Si ce texte décrit le « phénomène administratif », il peut s’appliquer aussi tant à l’administration publique que privée et plus largement à toute collectivité, comme à chacun d’entre nous.
En effet, n’avons-nous pas tendance à nous encombrer de tâches et d’habitudes, qui souvent subsistent, même lorsque la cause originelle a disparu ?
Ainsi, vous aviez l’habitude de notre vos numéros de téléphone dans un répertoire jusqu’au jour où vous les avez entrés dans un smartphone. Oui, mais par sécurité, vous gardez les deux habitudes.
Certaines habitudes peuvent rassurer, mais globalement elles vous polluent et vous prennent beaucoup de temps. La dernière fois que vous avez déménagé, comment avez-vous vécu le tri que vous avez dû faire ?
Faites-en la liste et appréciez le temps que vous pourriez ainsi gagner.

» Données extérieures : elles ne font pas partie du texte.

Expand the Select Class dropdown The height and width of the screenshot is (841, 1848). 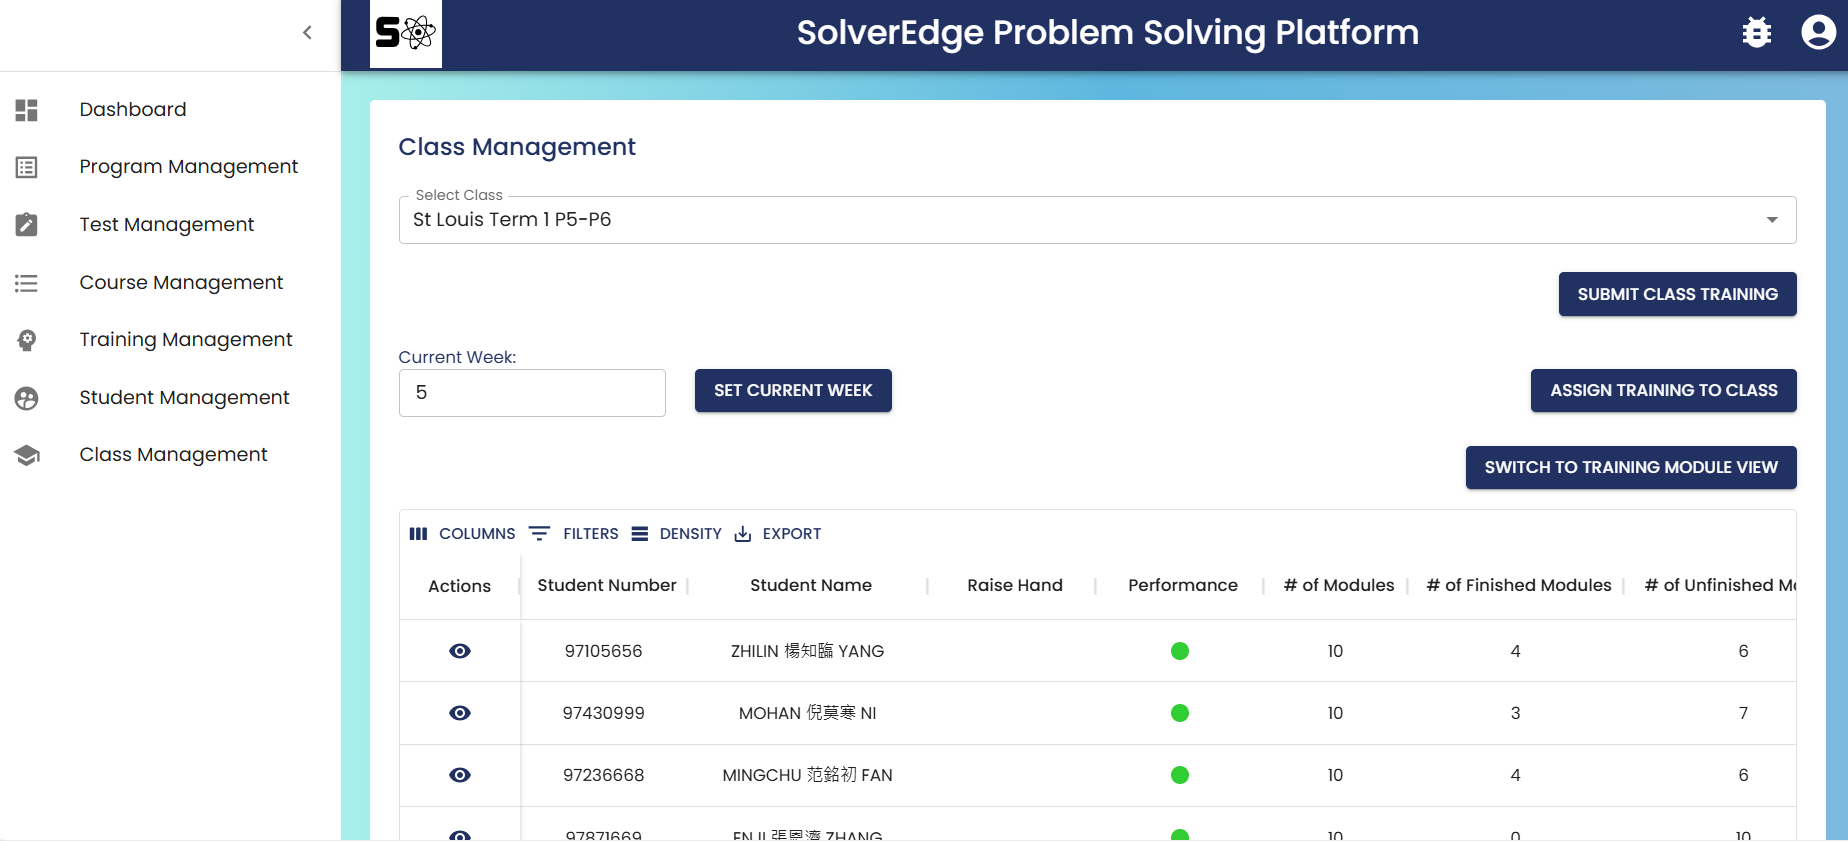(1771, 220)
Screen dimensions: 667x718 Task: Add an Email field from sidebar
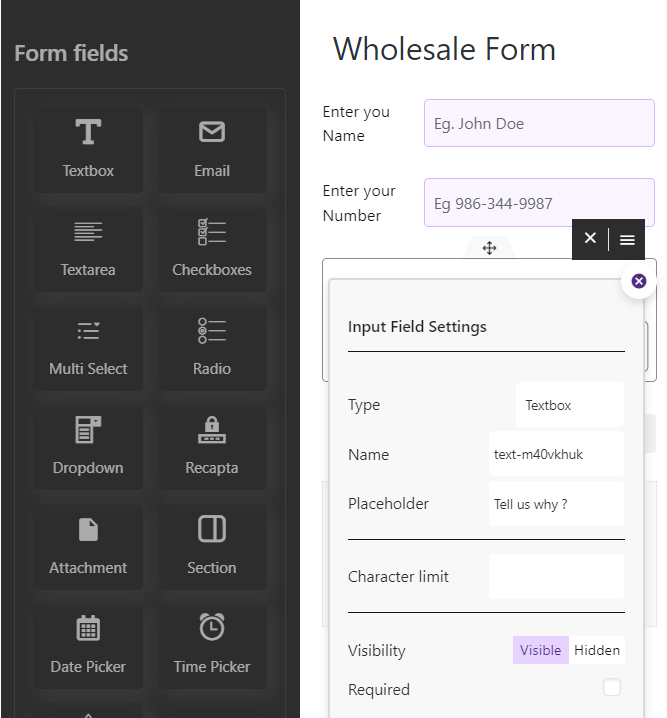click(212, 149)
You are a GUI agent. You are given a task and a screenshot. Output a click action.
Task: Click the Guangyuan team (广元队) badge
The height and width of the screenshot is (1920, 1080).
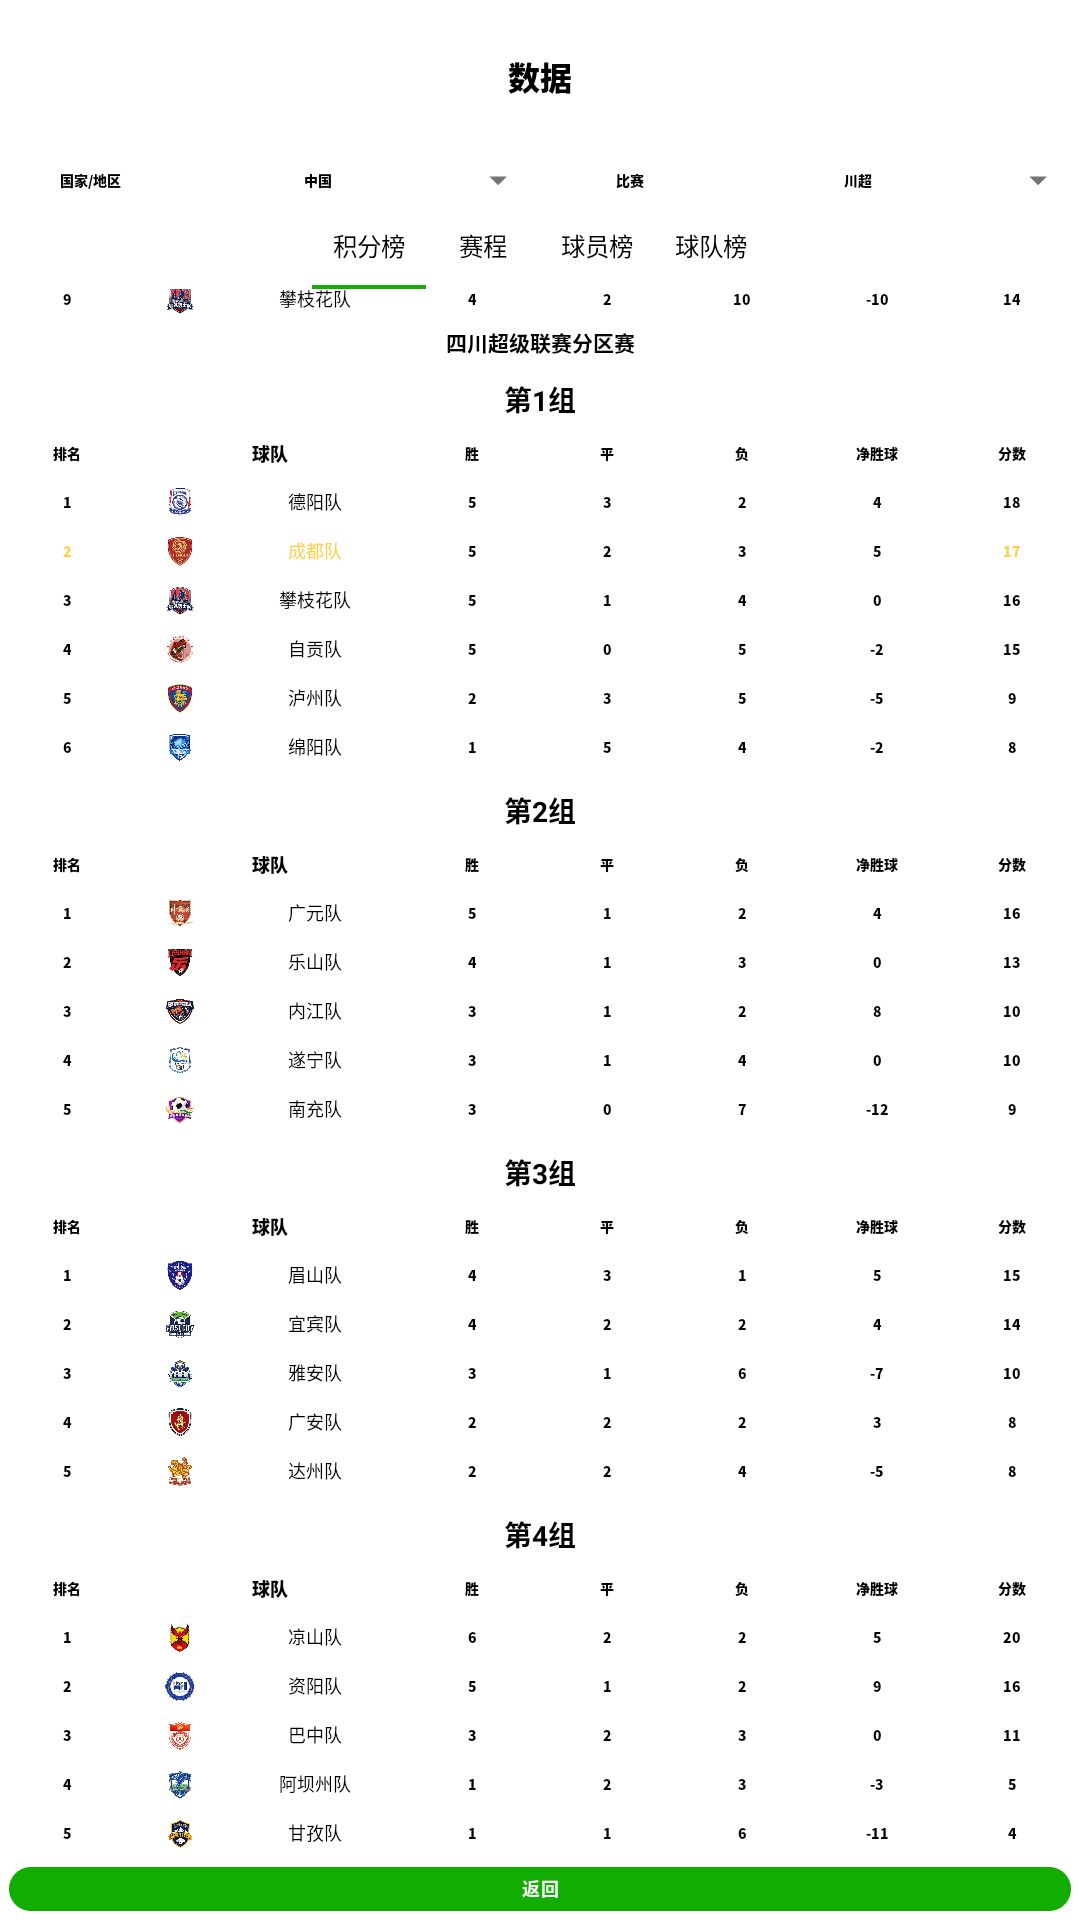pyautogui.click(x=180, y=913)
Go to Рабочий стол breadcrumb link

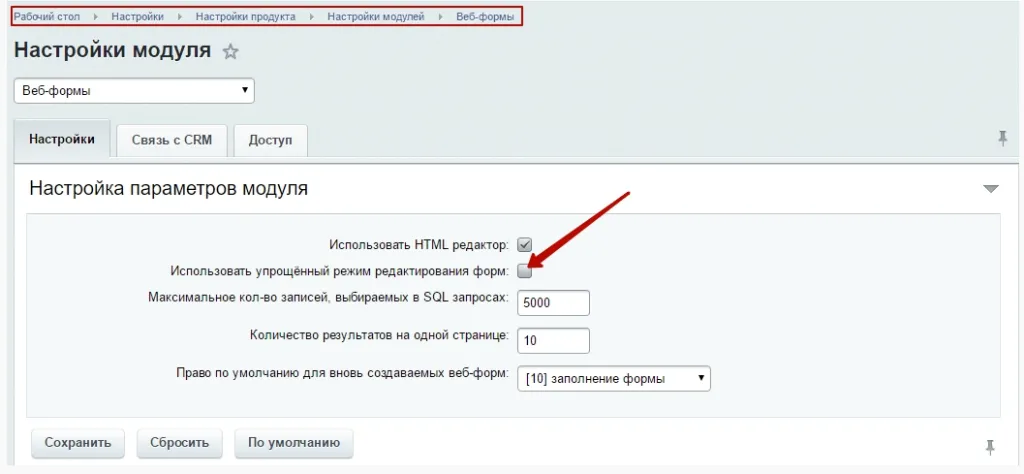click(x=46, y=17)
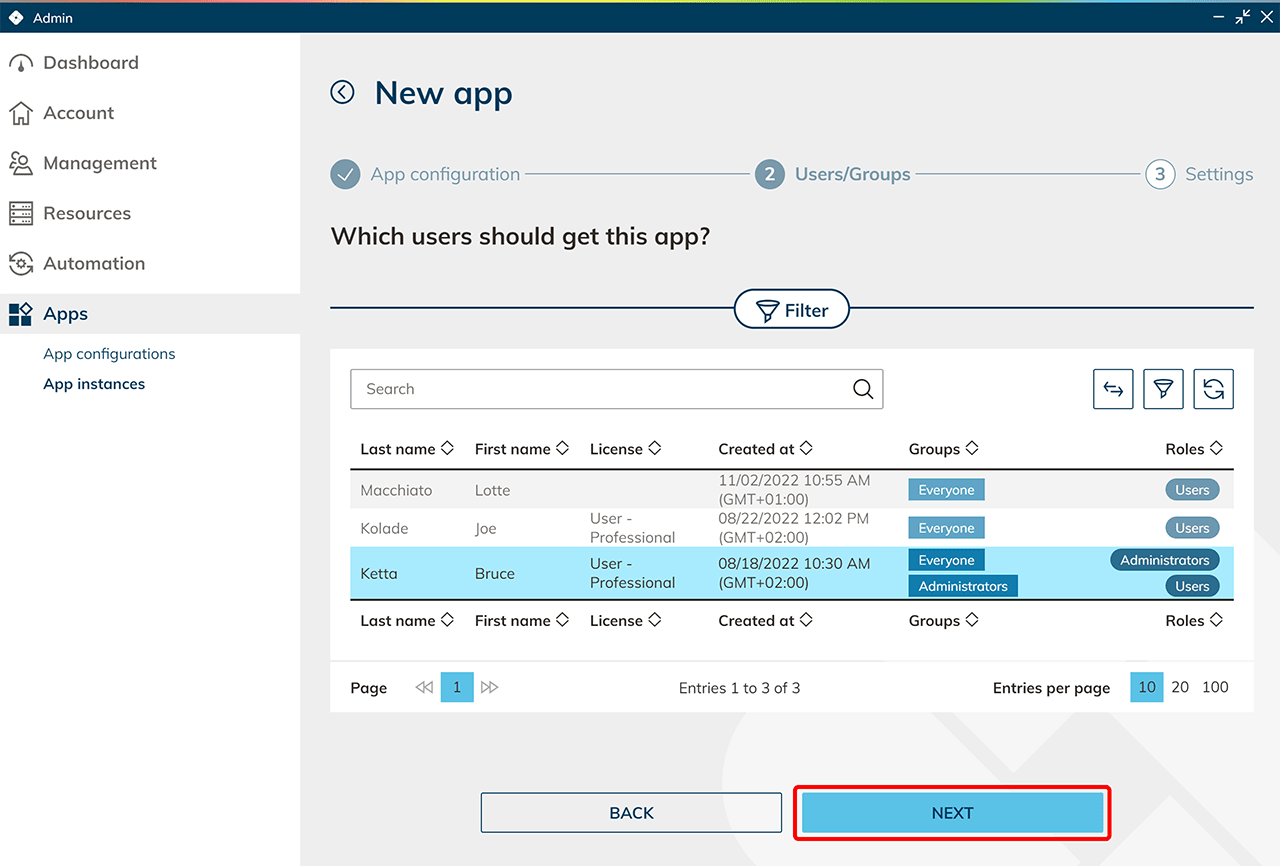This screenshot has width=1280, height=866.
Task: Go to the first page arrows
Action: (x=424, y=688)
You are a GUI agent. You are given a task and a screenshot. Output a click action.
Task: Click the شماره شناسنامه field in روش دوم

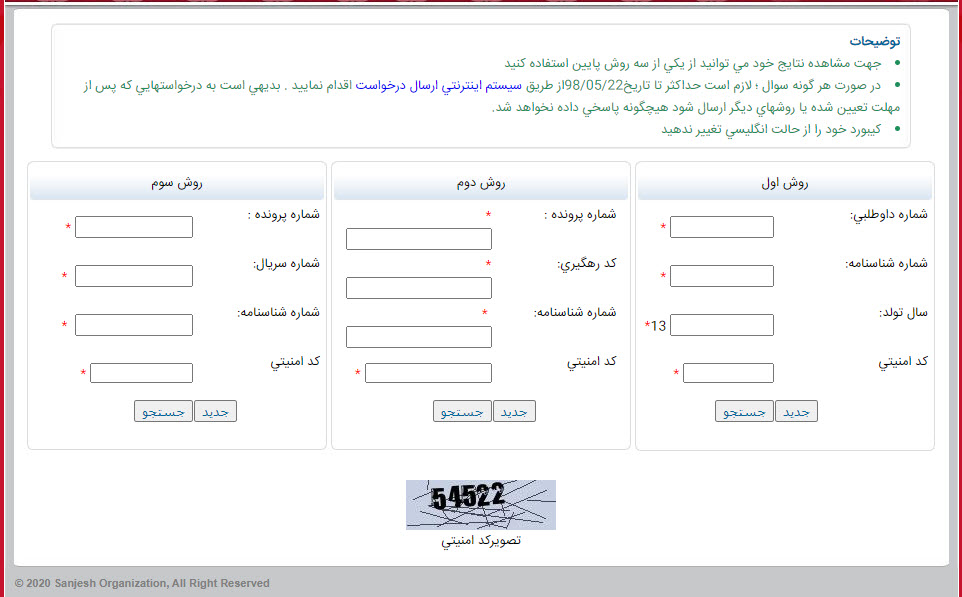(418, 337)
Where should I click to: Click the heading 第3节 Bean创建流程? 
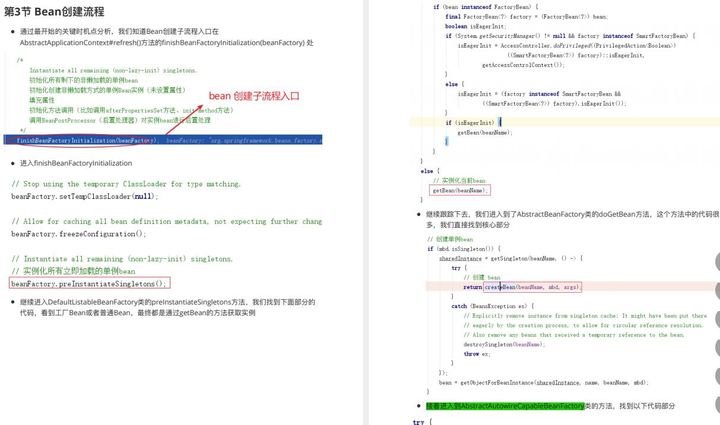coord(54,11)
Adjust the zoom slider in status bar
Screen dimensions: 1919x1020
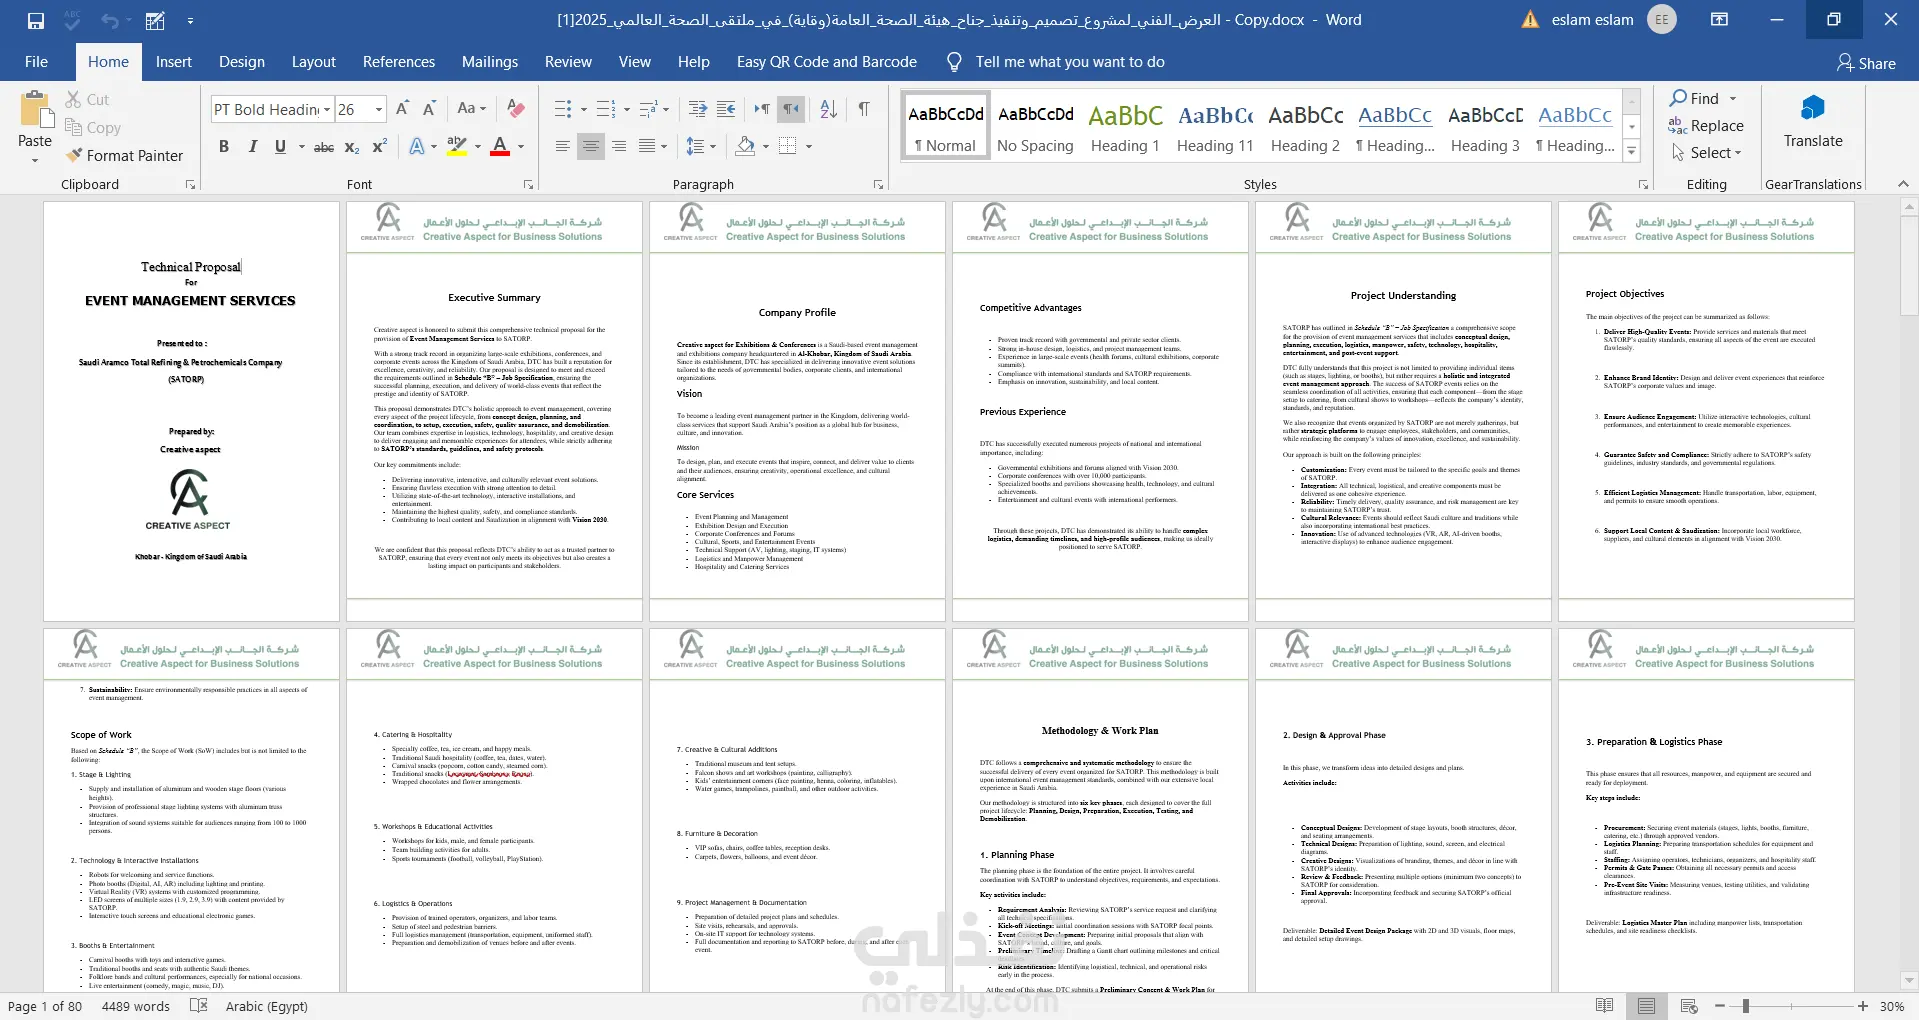(x=1745, y=1006)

Finalement, les déménagements de bureaux où on vous limite le volume de cartons ont du bon.
C’est aussi un phénomène culturel. En France, nous déménageons, en changeant de logement, quasiment tout. Aux USA, les américains vendent la majorité de leurs biens en les étalant sur leurs pelouses (cela s’appelle un « garage ») et déménagent avec seulement leurs vêtements et quelques biens personnels. Ils rachèteront tout sur place.
Alors, quand déménagez-vous vos habitudes ? Ce sera comme un ménage de printemps : vous vous sentirez plus léger.
NB : L’auteur de la fable des îles Kerguelen a aussi tracé deux dessins très explicites. Sur le premier, un homme tire une lourde charrette. Sur le second, trois hommes tirent la même charrette dans un sens et quatre dans l’autre. Le résultat physique est le même, le résultat psychologique est une montagne de frustrations.
(1) Le phénomène Administration. Contribution à la formulation mathématique de la loi de Parkinson, par Michel Martin, Annales des mines.